En ese año, había un clérigo de órdenes menores llamado Pedro de Leiba, que mantenía relaciones amorosas con la esposa del jefe de Alguaciles. La historia cuenta que, un día, Pedro de Leiba agredió al Jefe de Alguaciles con un candelero, dejándolo gravemente herido.
Conocedor de los hechos, el gobernador Alonso de Ribera, que se encontraba en Santiago, enojado por lo acontecido y convencido de que ese delito quedaría impune si era juzgado por la justicia eclesiástica, resolvió aplicarle un castigo ejemplar. Ordenó la búsqueda del clérigo, quien fue detenido a la entrada del colegio de los jesuitas.
El gobernador, sin juicio previo ni oír los descargos del clérigo, lo condenó a 200 azotes. El condenado Leiba, con las espaldas desnudas, fue atado a un caballo que recorrió las calles de Santiago y, mientras el verdugo lo azotaba, un pregonero daba a conocer el delito que había merecido tan dura pena. Posteriormente fue encerrado en la cárcel pública donde permaneció a pesar de las reclamaciones del obispo, que pedía que el clérigo le fuera entregado en virtud del privilegio eclesiástico de que gozaba. De esta forma el gobernador Alonso de Ribera quería dejar en claro quien mandaba en este naciente país.
Pero el gobernador no contaba con que el obispo Juan Pérez de Espinoza tenía entre sus manos un arma espiritual que en esos años de profunda religiosidad era de gran poder. En efecto, el obispo puso en entredicho a la ciudad. El entredicho o interdicto es, en el derecho canónico, una censura eclesiástica por la cual las autoridades religiosas pueden prohibir a los fieles la asistencia a los oficios divinos, la recepción de algunos sacramentos y la sepultura cristiana.
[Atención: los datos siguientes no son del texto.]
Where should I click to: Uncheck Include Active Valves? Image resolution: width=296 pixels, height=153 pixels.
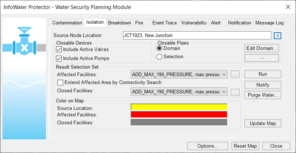point(59,50)
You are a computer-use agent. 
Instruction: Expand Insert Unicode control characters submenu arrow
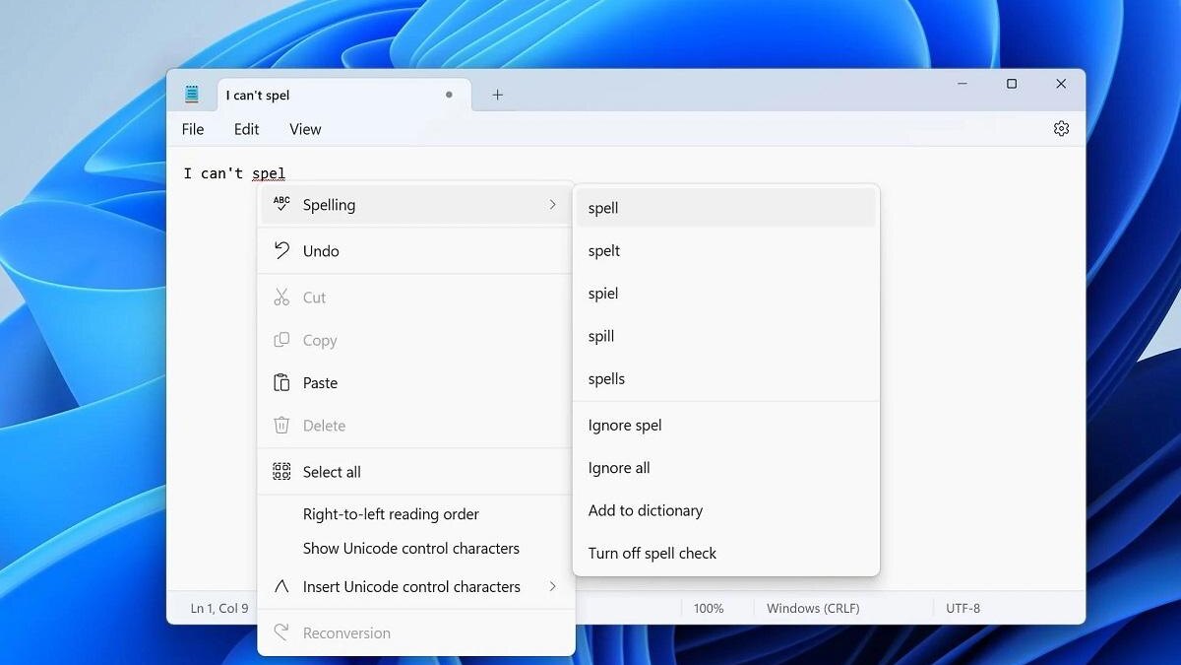coord(552,586)
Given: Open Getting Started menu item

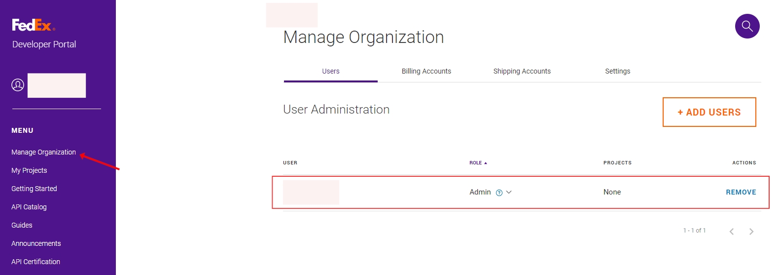Looking at the screenshot, I should coord(34,189).
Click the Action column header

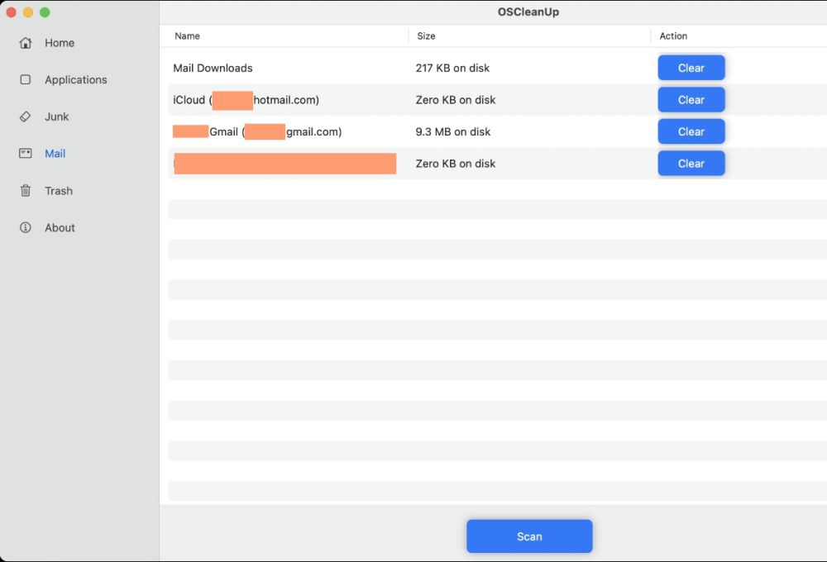click(673, 36)
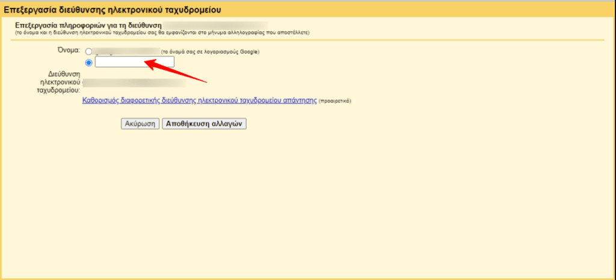Click the custom name text field
616x280 pixels.
[x=134, y=62]
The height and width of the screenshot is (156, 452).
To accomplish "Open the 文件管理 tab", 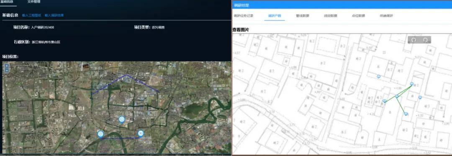I will tap(34, 2).
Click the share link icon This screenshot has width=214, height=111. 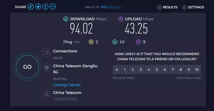[x=31, y=7]
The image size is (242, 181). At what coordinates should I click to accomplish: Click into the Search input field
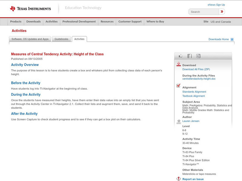(x=204, y=12)
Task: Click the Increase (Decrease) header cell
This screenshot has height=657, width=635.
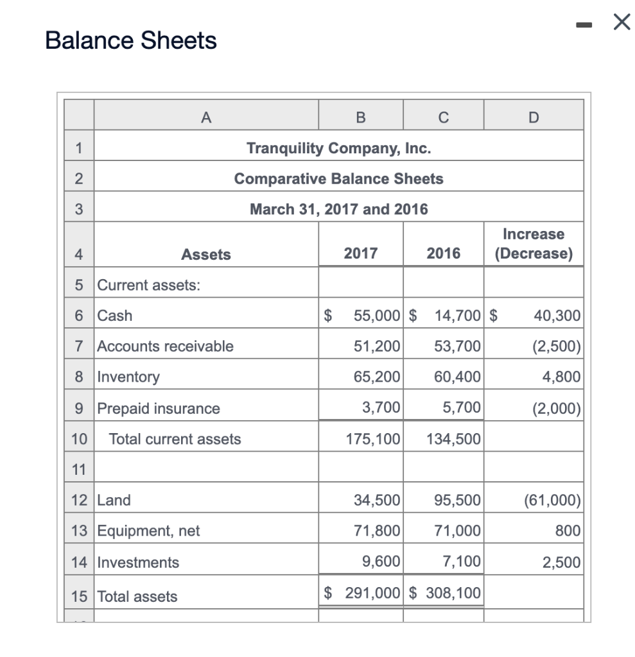Action: pyautogui.click(x=534, y=244)
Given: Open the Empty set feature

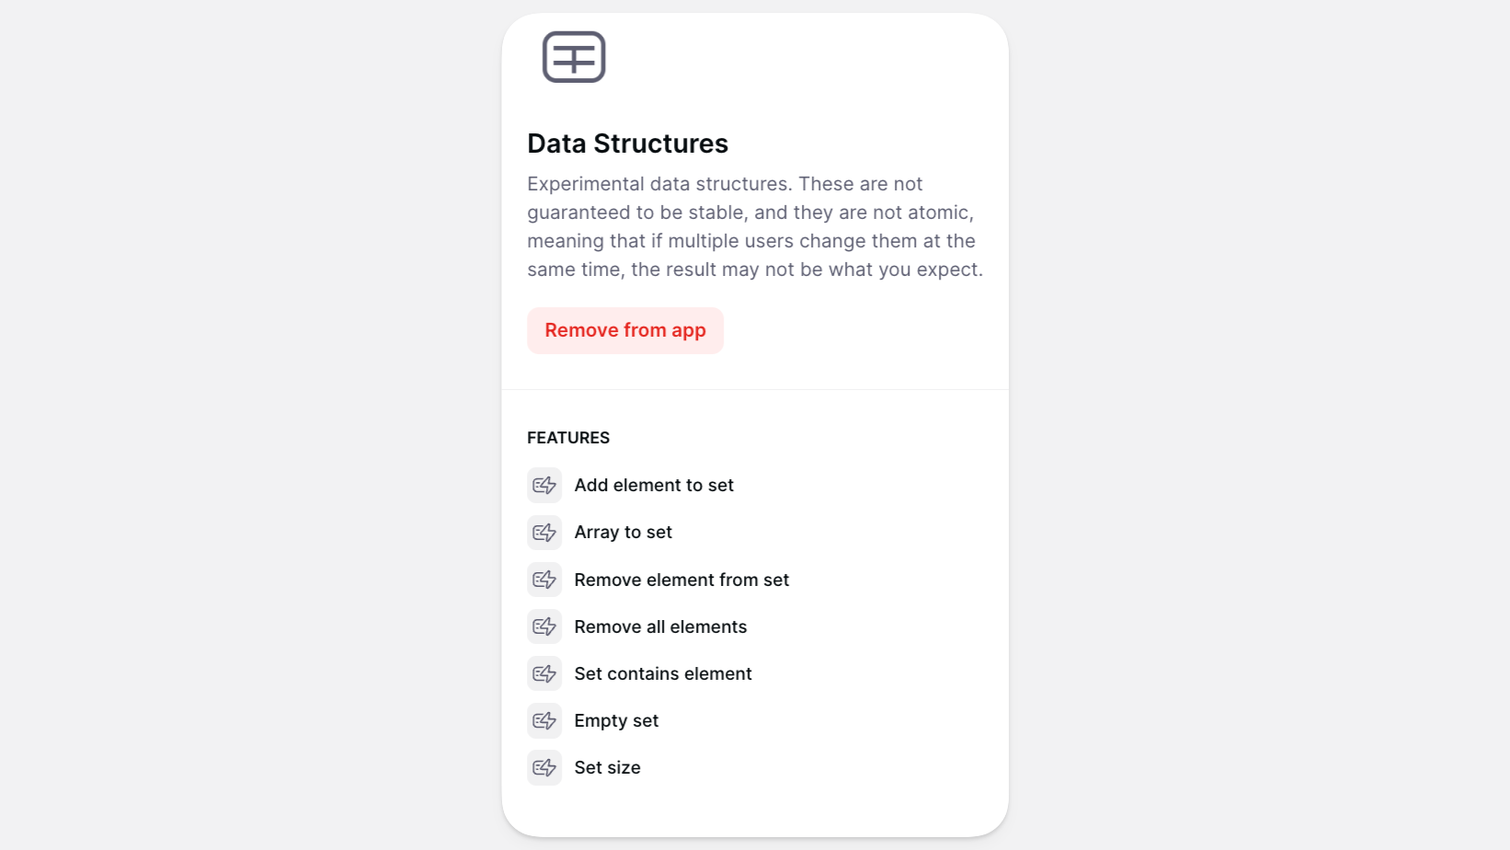Looking at the screenshot, I should point(616,720).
Imaginemos la alarma que provocó entre los habitantes de Santiago cuando supieron que no podían ir a misa ni ser bautizados, ni casarse… y tampoco los muertos podían ser sepultados en lugar sagrado. La situación era grave, pero Ribera mantuvo su decisión y, gracias a la mediación de los padres jesuitas, entregó al obispo el clérigo de Leiba, quien a pesar de pertenecer a las órdenes menores y a pesar de la gravedad de su delito era, según los cánones eclesiásticos, una persona sagrada y Ribera, por la pena aplicada al clérigo de Leiba, fue excomulgado.
Durante muchos años el gobernador estuvo inscrito en la tablilla, en donde, según las costumbres, estaban anotadas todas las personas excomulgadas por la Iglesia. No se sabe cuándo se le levantó dicha sentencia.